God’s economy of surprise (sermon)

It’s always the youngest.

Now, I know that’s a very oldest child thing of me to say, but it’s true to some extent, right? The youngest child gets to have the most fun, and has the fewest rules that apply to them. It’s always the youngest, and perhaps we roll our eyes a bit when we say that, or if we’re youngest children, perhaps it’s that familiar feeling of “oh man, why are they blaming me for everything again—it’s not my fault?!”

It’s always the youngest. At least, it’s always the youngest in God’s economy of surprise, where our expectations of who succeeds, or who is chosen, are so often thwarted.

It’s always the youngest, even from the beginning of Genesis, where Abel wins God’s favor with his first fruits, or in the Abraham cycle, where Jacob triumphs over Esau and Joseph’s dreams of ruling over his 10 older brothers eventually come true in Egypt.

This theme continues throughout the prophets—where Jeremiah is named a prophet despite his protestations that he is “only a boy”, and in the New Testament, with the parable of the prodigal—younger—son, and Paul’s lifting up of Timothy.

It’s always the youngest. This is especially true in today’s Old Testament lesson from 1 Samuel, where we read that famous story of David the shepherd boy. He is the youngest of the youngest: the eighth son, from the tribe of Benjamin. The youngest child from the least significant tribe, and nobody expects very much from him. Perhaps in time he will own sheep and marry well, and live in the same town as his father.

Perhaps nobody expected very much of David, but they certainly expected a lot from his predecessor on the throne of Israel. Saul, who we heard about last week, was put on the throne after the Israelites begged God through Samuel to give them a king. God said yes, but only after warning them: “you’re not going to like this as much as you think you will”.

As God expected, things didn’t go so well. Saul fails his first major test, disobeying the commands of God on the battlefield, resulting in his immediate loss of favor. And it is in this context that we find ourselves today, where Samuel grieves over Saul.

What is this prophet grieving over? Perhaps he’s grieving over Saul himself, that he really liked Saul so much that his disappointment is real and tangible. Perhaps he’s grieving over the hope of peace and stability and a leader who would do the commands of God: all of which the text suggests are lost when Saul disobeys. Perhaps he’s grieving over this loss of potential, over the many things that could have come into being, over dreams of success and prosperity.

Regardless of the reason, we know that Samuel is grieving. He goes home, retreats, and wants to be done with this king stuff for a little while.

And I don’t know about you, but I really understand Samuel in this moment, especially after this year of pandemic.
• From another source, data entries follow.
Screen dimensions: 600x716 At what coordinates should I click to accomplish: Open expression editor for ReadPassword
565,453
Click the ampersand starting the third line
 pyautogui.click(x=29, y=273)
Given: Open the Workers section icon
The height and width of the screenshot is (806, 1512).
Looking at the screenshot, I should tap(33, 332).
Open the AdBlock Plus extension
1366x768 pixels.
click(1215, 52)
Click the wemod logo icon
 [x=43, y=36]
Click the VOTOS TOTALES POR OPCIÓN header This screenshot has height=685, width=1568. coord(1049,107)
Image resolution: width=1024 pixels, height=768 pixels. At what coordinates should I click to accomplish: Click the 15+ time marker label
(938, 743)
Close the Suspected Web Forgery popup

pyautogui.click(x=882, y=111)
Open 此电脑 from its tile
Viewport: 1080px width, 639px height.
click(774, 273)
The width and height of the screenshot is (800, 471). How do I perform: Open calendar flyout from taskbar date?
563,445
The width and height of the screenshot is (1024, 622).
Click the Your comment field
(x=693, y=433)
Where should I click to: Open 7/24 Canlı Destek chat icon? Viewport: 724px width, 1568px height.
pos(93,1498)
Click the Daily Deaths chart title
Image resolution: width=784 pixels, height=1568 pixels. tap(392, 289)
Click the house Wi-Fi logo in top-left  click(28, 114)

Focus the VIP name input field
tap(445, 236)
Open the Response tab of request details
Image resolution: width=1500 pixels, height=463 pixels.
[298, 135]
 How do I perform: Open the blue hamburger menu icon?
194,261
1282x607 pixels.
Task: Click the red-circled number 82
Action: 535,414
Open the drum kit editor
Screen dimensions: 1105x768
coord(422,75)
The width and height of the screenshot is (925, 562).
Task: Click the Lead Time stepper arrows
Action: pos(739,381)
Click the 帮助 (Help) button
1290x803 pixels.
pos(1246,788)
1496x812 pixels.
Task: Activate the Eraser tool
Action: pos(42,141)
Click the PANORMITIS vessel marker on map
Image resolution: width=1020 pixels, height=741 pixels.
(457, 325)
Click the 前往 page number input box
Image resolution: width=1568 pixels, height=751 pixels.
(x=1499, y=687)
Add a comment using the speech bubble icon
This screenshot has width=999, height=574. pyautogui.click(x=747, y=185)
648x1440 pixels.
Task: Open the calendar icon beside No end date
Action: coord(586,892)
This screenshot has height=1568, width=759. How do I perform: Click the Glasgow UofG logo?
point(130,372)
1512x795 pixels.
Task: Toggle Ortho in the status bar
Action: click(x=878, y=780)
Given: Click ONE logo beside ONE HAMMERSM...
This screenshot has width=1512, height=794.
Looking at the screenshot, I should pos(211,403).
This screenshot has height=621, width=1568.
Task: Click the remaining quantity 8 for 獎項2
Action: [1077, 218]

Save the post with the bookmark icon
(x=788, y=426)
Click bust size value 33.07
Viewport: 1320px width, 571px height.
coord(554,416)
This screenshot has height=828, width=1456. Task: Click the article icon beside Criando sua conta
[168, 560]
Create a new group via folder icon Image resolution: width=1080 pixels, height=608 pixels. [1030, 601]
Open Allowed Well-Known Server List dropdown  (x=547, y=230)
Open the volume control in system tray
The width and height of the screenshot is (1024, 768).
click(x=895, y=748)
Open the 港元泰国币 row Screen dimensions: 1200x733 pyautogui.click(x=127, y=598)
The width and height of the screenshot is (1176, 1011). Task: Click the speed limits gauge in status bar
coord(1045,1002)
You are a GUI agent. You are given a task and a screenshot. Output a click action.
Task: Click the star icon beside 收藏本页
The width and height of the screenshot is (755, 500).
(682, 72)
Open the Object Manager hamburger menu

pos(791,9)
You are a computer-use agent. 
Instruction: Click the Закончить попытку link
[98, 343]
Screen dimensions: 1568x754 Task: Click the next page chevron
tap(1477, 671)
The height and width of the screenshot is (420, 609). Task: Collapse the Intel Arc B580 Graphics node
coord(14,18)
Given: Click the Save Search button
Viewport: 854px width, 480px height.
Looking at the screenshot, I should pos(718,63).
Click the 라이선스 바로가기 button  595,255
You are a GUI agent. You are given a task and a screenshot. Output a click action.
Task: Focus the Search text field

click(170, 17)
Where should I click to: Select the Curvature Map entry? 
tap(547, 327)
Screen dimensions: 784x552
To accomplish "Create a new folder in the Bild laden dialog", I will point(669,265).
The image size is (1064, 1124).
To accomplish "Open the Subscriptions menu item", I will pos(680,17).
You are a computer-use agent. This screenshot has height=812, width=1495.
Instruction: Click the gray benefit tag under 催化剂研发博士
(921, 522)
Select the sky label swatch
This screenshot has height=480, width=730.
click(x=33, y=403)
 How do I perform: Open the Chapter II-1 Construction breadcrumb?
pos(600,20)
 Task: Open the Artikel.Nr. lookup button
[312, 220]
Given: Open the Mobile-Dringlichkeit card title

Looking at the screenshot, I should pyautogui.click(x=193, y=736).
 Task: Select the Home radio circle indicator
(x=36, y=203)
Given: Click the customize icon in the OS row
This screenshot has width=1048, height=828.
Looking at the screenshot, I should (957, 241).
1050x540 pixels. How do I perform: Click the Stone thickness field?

After a year of real, deep trauma within our community and world, it’s really tempting some days to hide away, and think about the things we have lost: perhaps grief around losing an opportunity or experience, or missing out on the chance to be in relationship with someone who lives far away, or even loosing a loved one. There’s real grief in our world right now, a communal sense of loss over what the last year plus might have been. Perhaps you find yourself in grief over what has and is changing, or how you have changed. Do I remember what it’s like to interact with people again? How do I rid myself of this or that habit or coping mechanism, now that the world is changing again? What will church be like, in June, or September, or December—what will feel normal? Will I want to go back to my normal routine? What if that normal routine isn’t there to go back to?

It’s always the youngest that surprises us. God tells Samuel to get up, to stop grieving over something irretrievably lost, and go to Bethlehem. This makes me think about that passage in Isaiah, when God talks about the restoration that is to come, saying “do not remember the former things, or consider the things of old. I am about to do a new thing; now it springs forth, do you not perceive it?” In Revelation, he who is seated on the throne says “Behold, I am making all things new”. God calls Samuel, in his grief, into this new thing that God is doing.

I can imagine the huff that Samuel was in: “okay God, surely this is the one, right?” You sort of get this sense that Samuel just wants it to be over already. But it’s not. It goes on and on until it seems like there are no more sons left. What are you doing, God? You’ve exhausted all the options?!

It’s always the youngest. When all other options are tapped out, here comes David. The youngest son who God has chosen to rule Israel. In a world where Samuel thinks there are no other options than grief and failed hopes, God reminds him, and us, that in God’s economy of surprise, there is always new hope and life coming, even when we don’t expect or particularly want it.

As we stand on the cusp of so many things, we may find ourselves experiencing many feelings: reluctance, impatience, grief, anxiety, excitement, and even hope. Perhaps you are preparing to go see friends and family for the first time in months, or returning to church for the first time, or grappling with all the challenges and possibilities presented to the parish in last week’s Ministry Architects report.

Wherever you are, in this moment of regathering and return and revisioning, I hope you hear the voice of God calling to you, like Samuel so many centuries ago, saying come to Bethlehem, to see this new thing that I am doing. May we respond as the shepherds do, so many years later, “let us go now to Bethlehem and see this thing that has taken place” as we follow and partner with our God in this work, even, and especially in, the most unlikely of places and people.